In [None]:
import os
os.environ["CUDA_VISIBLE_DEVICES"] = "0"

import keras
from keras import backend as K

cfg = K.tf.ConfigProto()
cfg.gpu_options.allow_growth = True
cfg.gpu_options.per_process_gpu_memory_fraction=0.333
K.set_session(K.tf.Session(config=cfg))

# Introduction to Keras

#### @author Alec Chapman

This tutorial was adapted from [this keras blog](https://blog.keras.io/building-powerful-image-classification-models-using-very-little-data.html)

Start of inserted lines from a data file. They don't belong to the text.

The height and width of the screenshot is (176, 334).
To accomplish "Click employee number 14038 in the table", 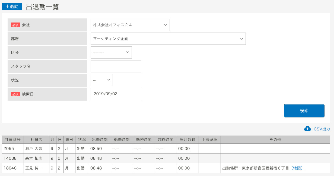I will pyautogui.click(x=12, y=158).
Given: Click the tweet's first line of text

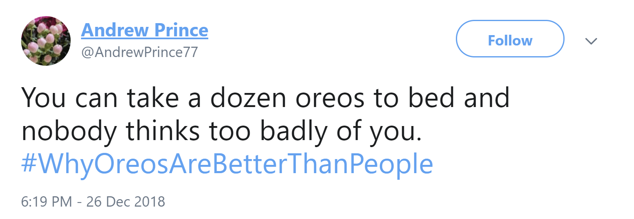Looking at the screenshot, I should point(265,98).
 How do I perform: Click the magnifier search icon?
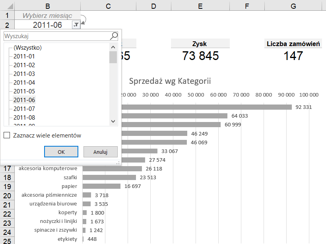click(114, 36)
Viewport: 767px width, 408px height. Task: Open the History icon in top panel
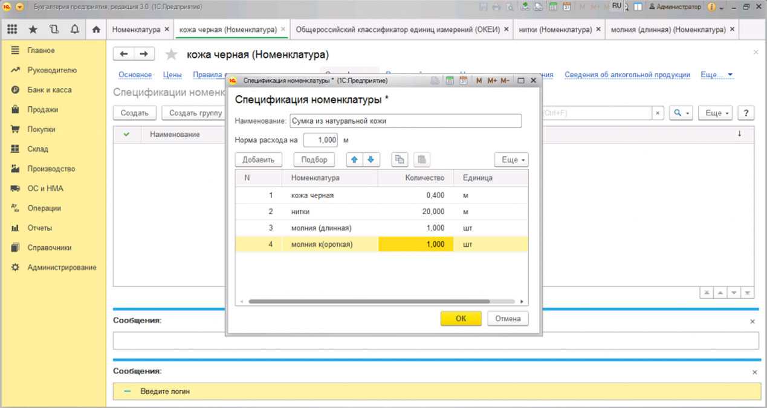pyautogui.click(x=54, y=29)
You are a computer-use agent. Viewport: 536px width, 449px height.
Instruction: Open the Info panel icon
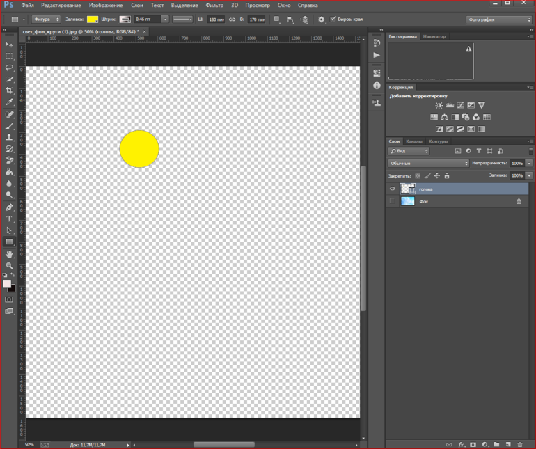tap(377, 85)
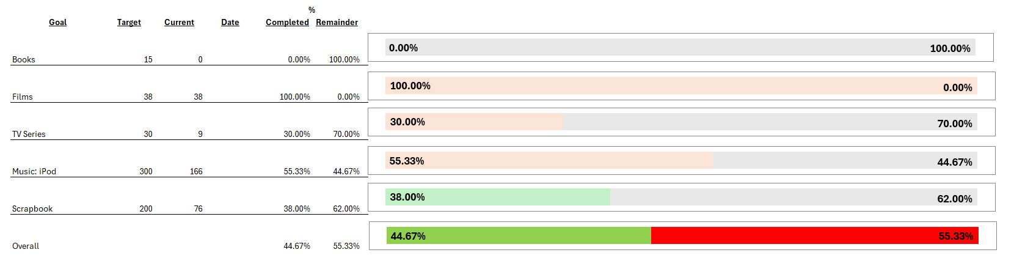Screen dimensions: 1014x266
Task: Click the Films goal label
Action: tap(23, 97)
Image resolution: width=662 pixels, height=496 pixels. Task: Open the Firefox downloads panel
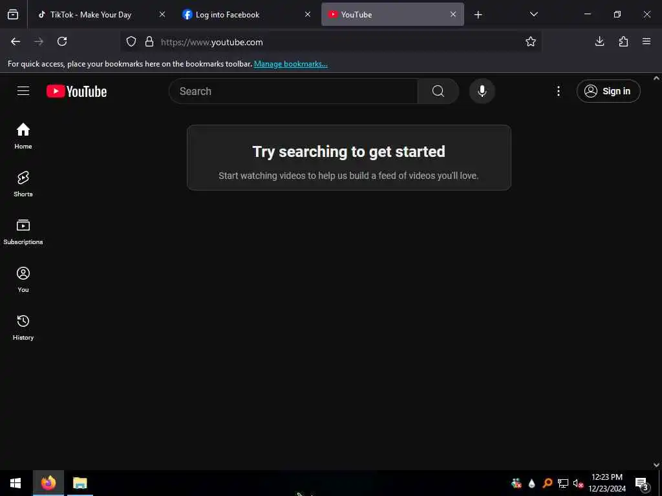(599, 41)
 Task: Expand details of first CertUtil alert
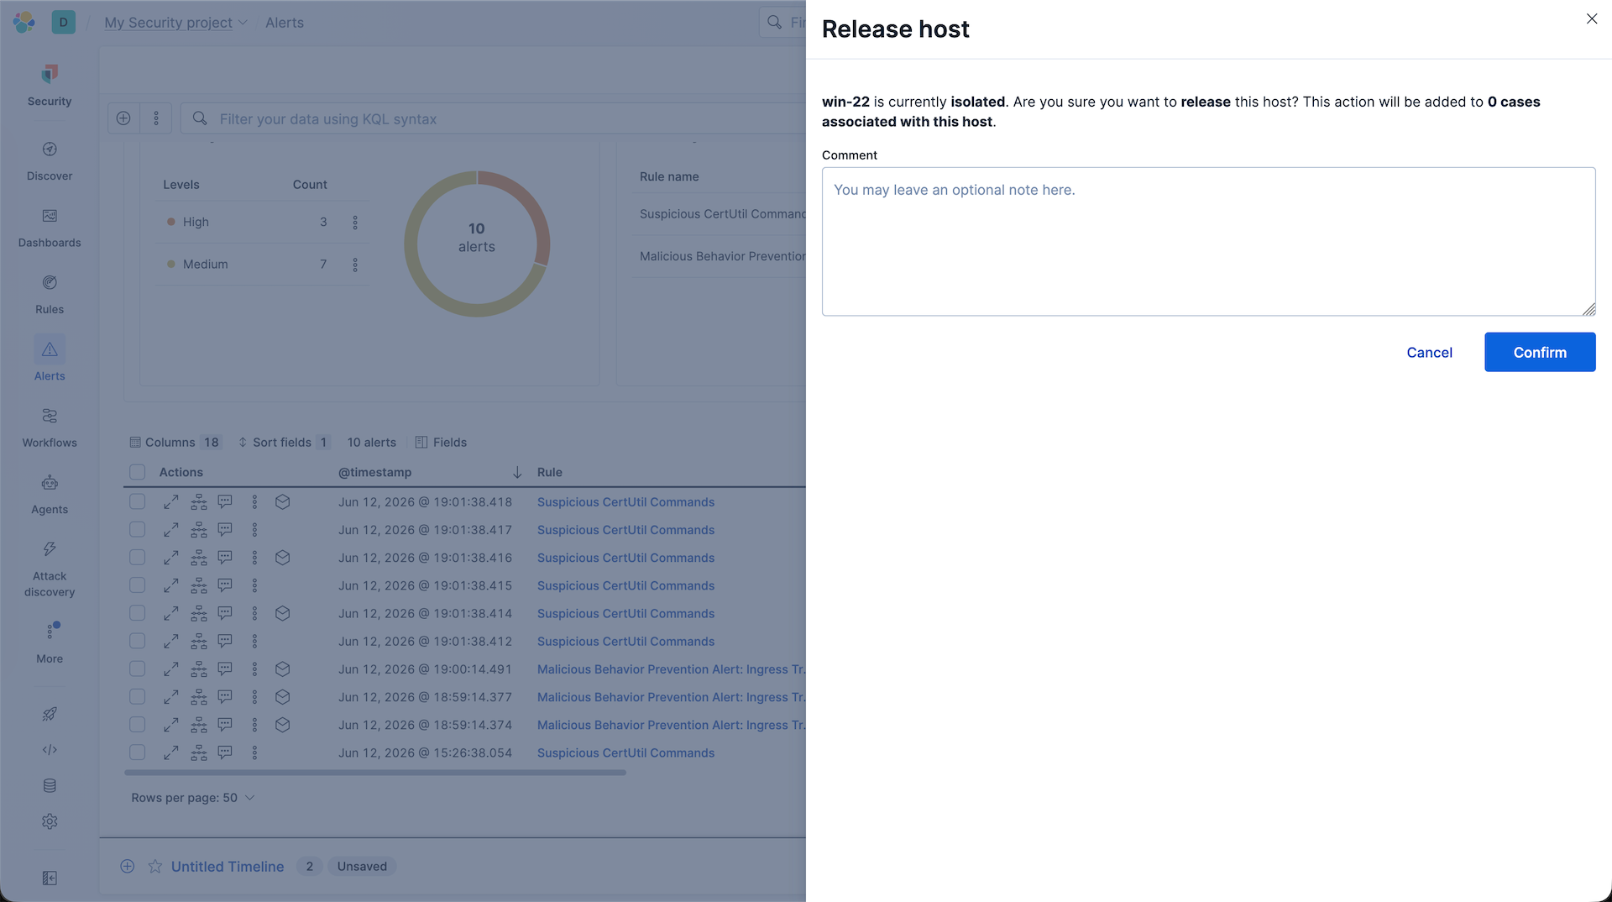click(x=171, y=502)
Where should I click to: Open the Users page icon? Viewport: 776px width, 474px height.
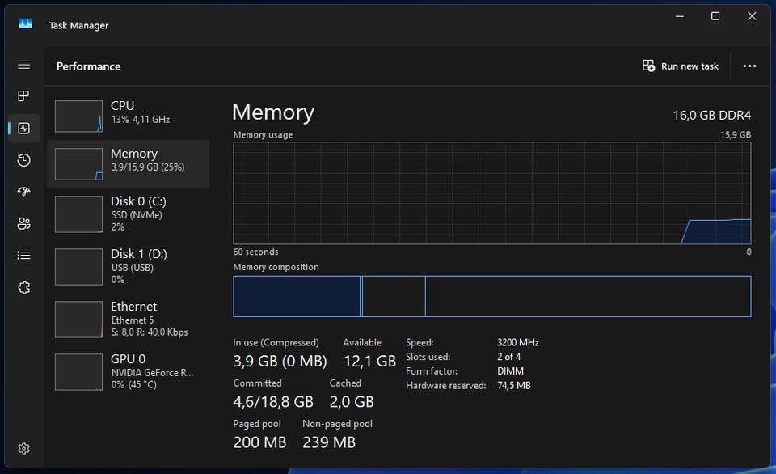(x=23, y=223)
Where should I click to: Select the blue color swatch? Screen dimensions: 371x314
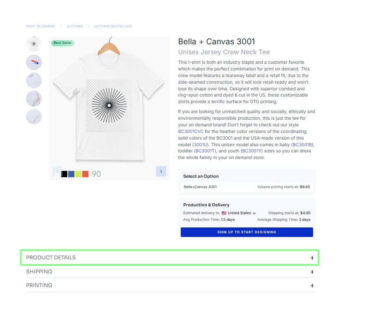71,174
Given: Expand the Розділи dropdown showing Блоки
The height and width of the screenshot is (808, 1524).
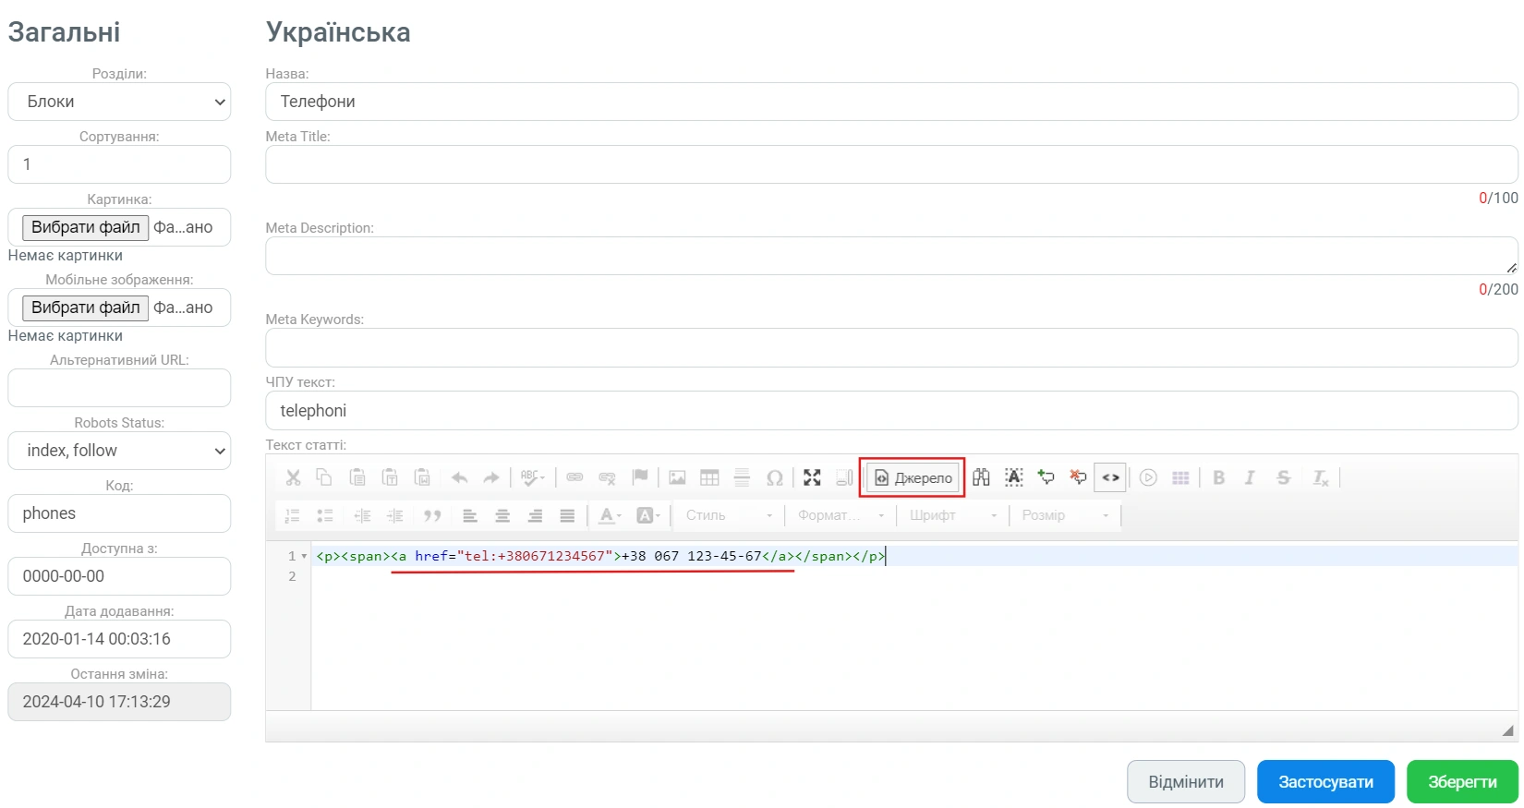Looking at the screenshot, I should pyautogui.click(x=119, y=102).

The data comes from a [Kaggle competition to classify images as being cats or dogs. The data can be downloaded [here](https://www.kaggle.com/c/dogs-vs-cats/data) after signing into Kaggle (either via a Kaggle account or Google, Facebook, or Yahoo!).

## What is Keras?

Keras is a high-level deep learning API written in Python. Keras uses [TensorFlow](https://www.tensorflow.org/) (Google), [CNTK](https://github.com/Microsoft/cntk) (Microsoft), or [Theano](http://deeplearning.net/software/theano/) (University of Montreal) as a backend.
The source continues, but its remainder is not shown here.